Hijos bien educados aseguran la paz social

Charles Péguy, en los albores del Siglo XX, publicó su libro Cahiers de la Quinzaine, del cual resalto la siguiente idea que sirve de antesala para el tema a tratar: “El padre cuyo hijo le levanta la mano, es culpable de haber hecho un hijo capaz de levantar la mano contra él.”
Es que veo con preocupación que cada día son más las noticias de prensa informando que los hijos les pegan, torturan y hasta matan a sus progenitores. Y como hombre racional lo primero que hago es indagar las causas y llego a la misma conclusión que el escritor citado.
Cuando voy por la calle he visto a la madre que le celebra al hijo que lleva en brazos que le agreda y hasta le da risa el atrevimiento, pero a mí me deja perplejo que se lo permita. Desde la más tierna edad a niño se le debe reprender para que no siga esas costumbres y más tarde lo vea como lo normal.
Enseñar el cumplimiento de la ley y el respeto a la autoridad es tarea que no se le puede dejar a la escuela. Hay valores y actitudes que sólo se pueden aprender en casa mediante el diálogo y el buen ejemplo. Lo que pasa es que hay personas que creen que enseñar el respeto a los demás es cosa de sólo palabras pero es imposible que un niño aprenda a comportarse en sociedad cuando en casa vio como normal la agresión entre sus miembros. Y lo que es el colmo radica en que los padres lo permitan o entre ellos se transgredan los límites y terminen sus discrepancias con violencia.
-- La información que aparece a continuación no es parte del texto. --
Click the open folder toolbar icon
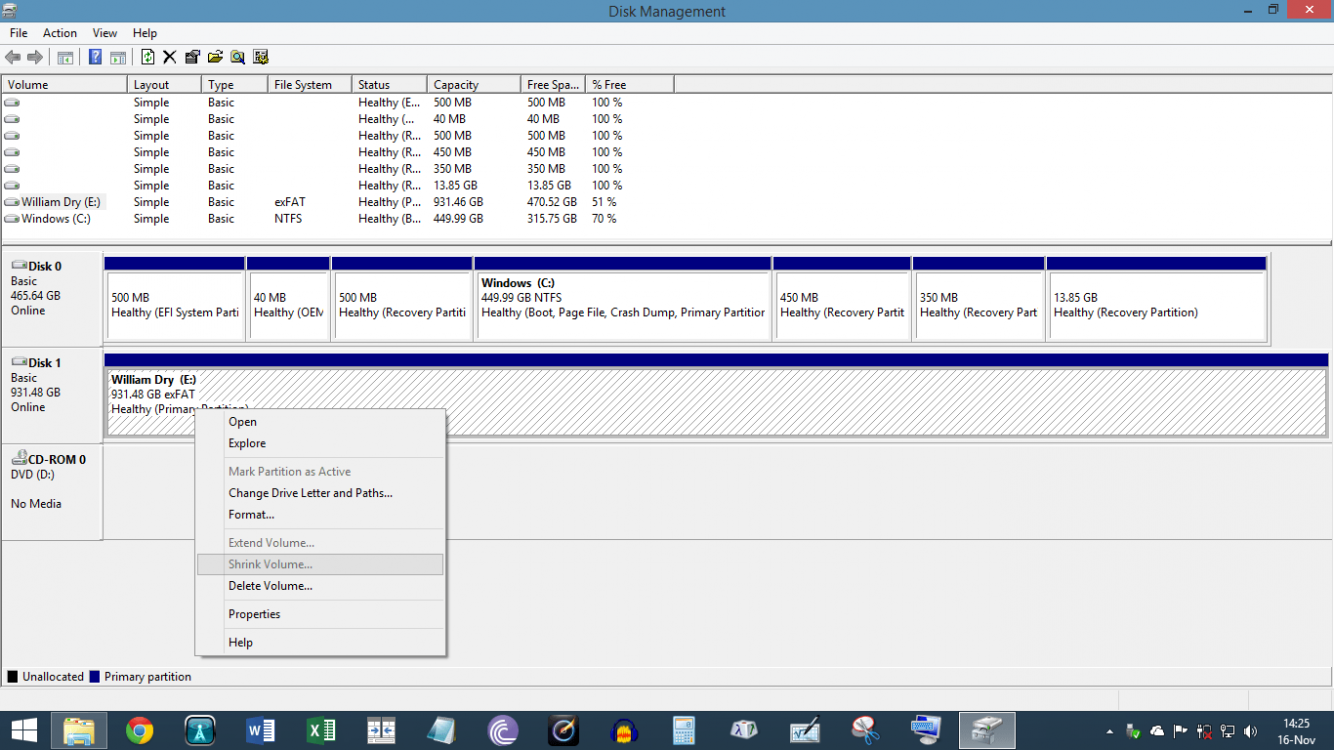This screenshot has height=750, width=1334. coord(214,57)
Debemos, como adultos, mostrarle a los hijos que las normas de convivencia no son algo inventado para amargar la vida a las personas sino para hacer más fácil que admitamos nuestras diferencias. El niño que está creciendo debe observar que sus mayores son prototipos a seguir y que las órdenes que ellos imparten son para el bien de sus vidas y para evitarles mayores dolores y vergüenzas cuando se hagan adultos. Pero todo esto por la vía de la convicción y para conseguir tal propósito la conducta de los padres es esencial.
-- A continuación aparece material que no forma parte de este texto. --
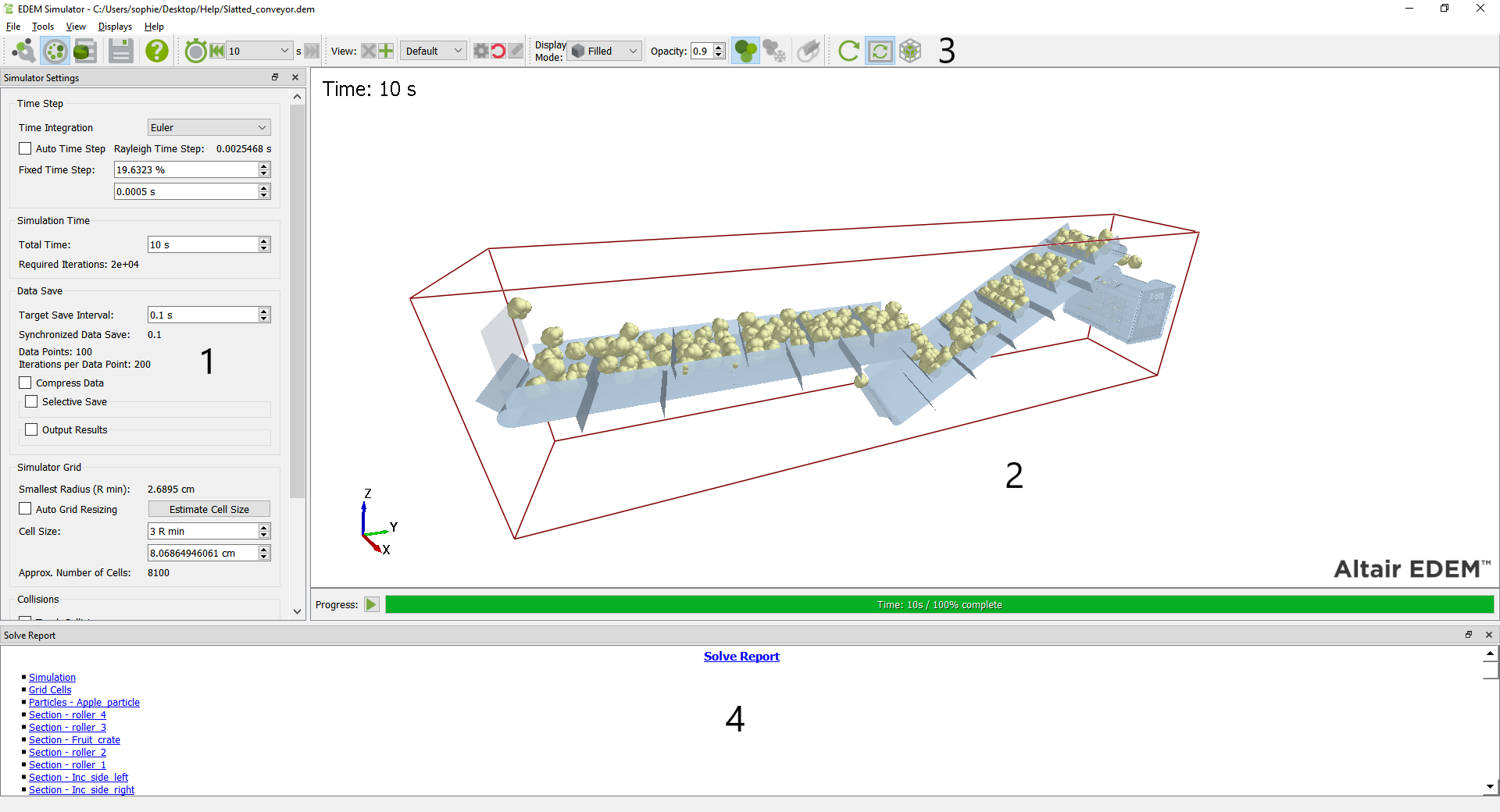Open the Creator mode icon

[x=23, y=52]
Alguna vez oí que criar hijos es como sostener en la mano una barra de jabón muy húmeda. Si se aprieta demasiado sale disparada, y si no se oprime lo suficiente se nos resbala de los dedos. Una presión firme y suave permite el control.
La clave de la educación está en el equilibrio. Quien más logra de las personas sabe cuando exigir y cuando transigir. Difícil, pero no imposible. El verdadero amor de padres enseña que es tan nociva la rigidez como la blandura. Hay que balancear ambas actitudes. Es como el secreto para elevar cometas: saber soltar o recobrar la cuerda en el momento justo.
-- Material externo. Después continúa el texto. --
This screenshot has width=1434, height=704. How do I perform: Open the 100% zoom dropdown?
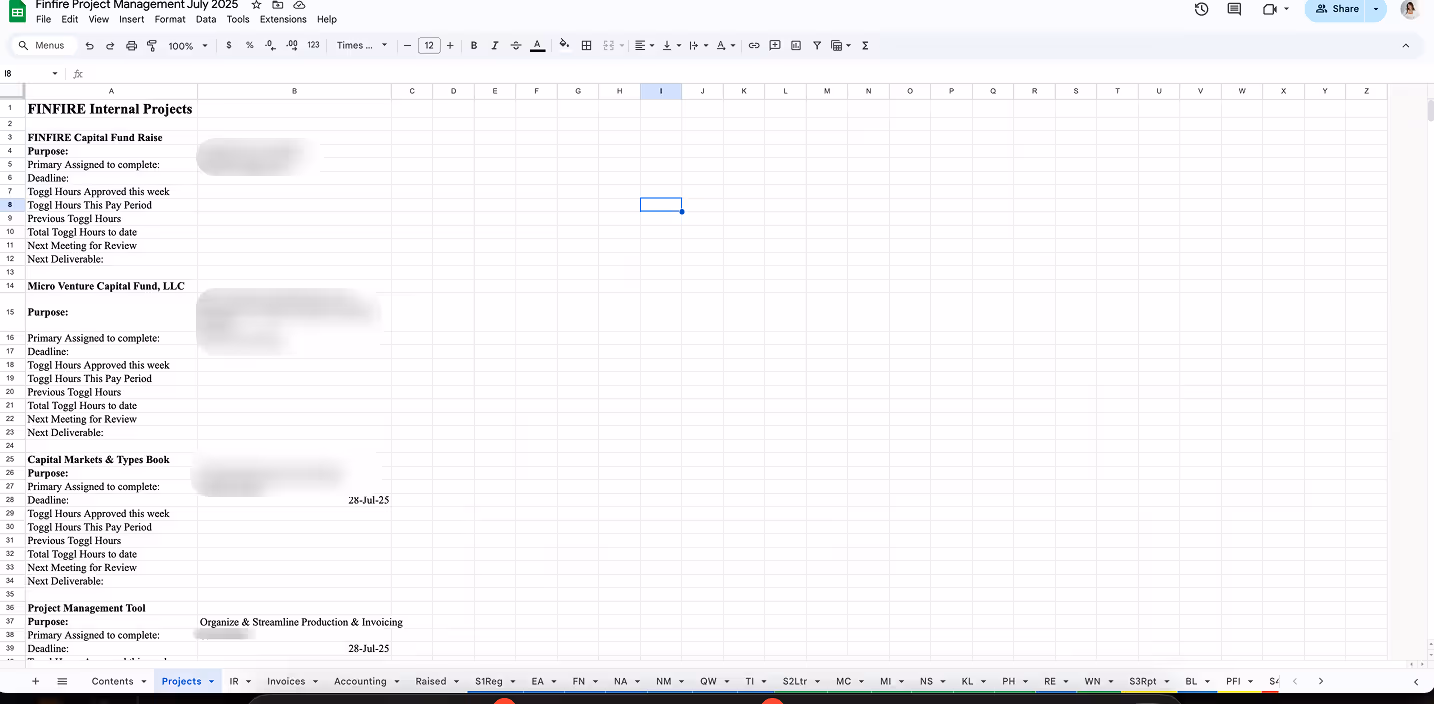[x=188, y=46]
Si desde el primer momento ponemos en práctica el consejo que nos da la experiencia y reprendemos a los hijos de manera suave pero firme en el propósito no debemos temer a los jueces y legisladores que han impuesto leyes que equivocadamente prohíben la corrección. Yo creo que una sana interpretación del espíritu del legislador es que no se permite el abuso de autoridad de los padres y, que por su derecho sobre los hijos, les inflijan castigos que les causen heridas graves en el cuerpo y en el alma. Pero corregir a tiempo al niño es una orden del cielo que los hombres no pueden omitir.
A la mejor domadora de fieras de Europa le preguntaron cuál era su fórmula para triunfar. Respondió: “La mezcla adecuada de látigo y azúcar”. Si los papás dialogan harán de las palabras la mejor estrategia. Si no se ponen de acuerdo, afectarán a los hijos al exagerar cada uno en su comprensión o su severidad.
Nada peor para un hijo que hallar a un padre o madre complacientes que todo le soluciona y no lo deja desarrollar inteligencia y personalidad. Ya adulto demuestra la veracidad de esa sentencia que en Una mujer sin importancia nos dejó Oscar Wilde: Los hijos empiezan por amar a los padres, más tarde los juzgan, rara vez si acaso, los perdonan.”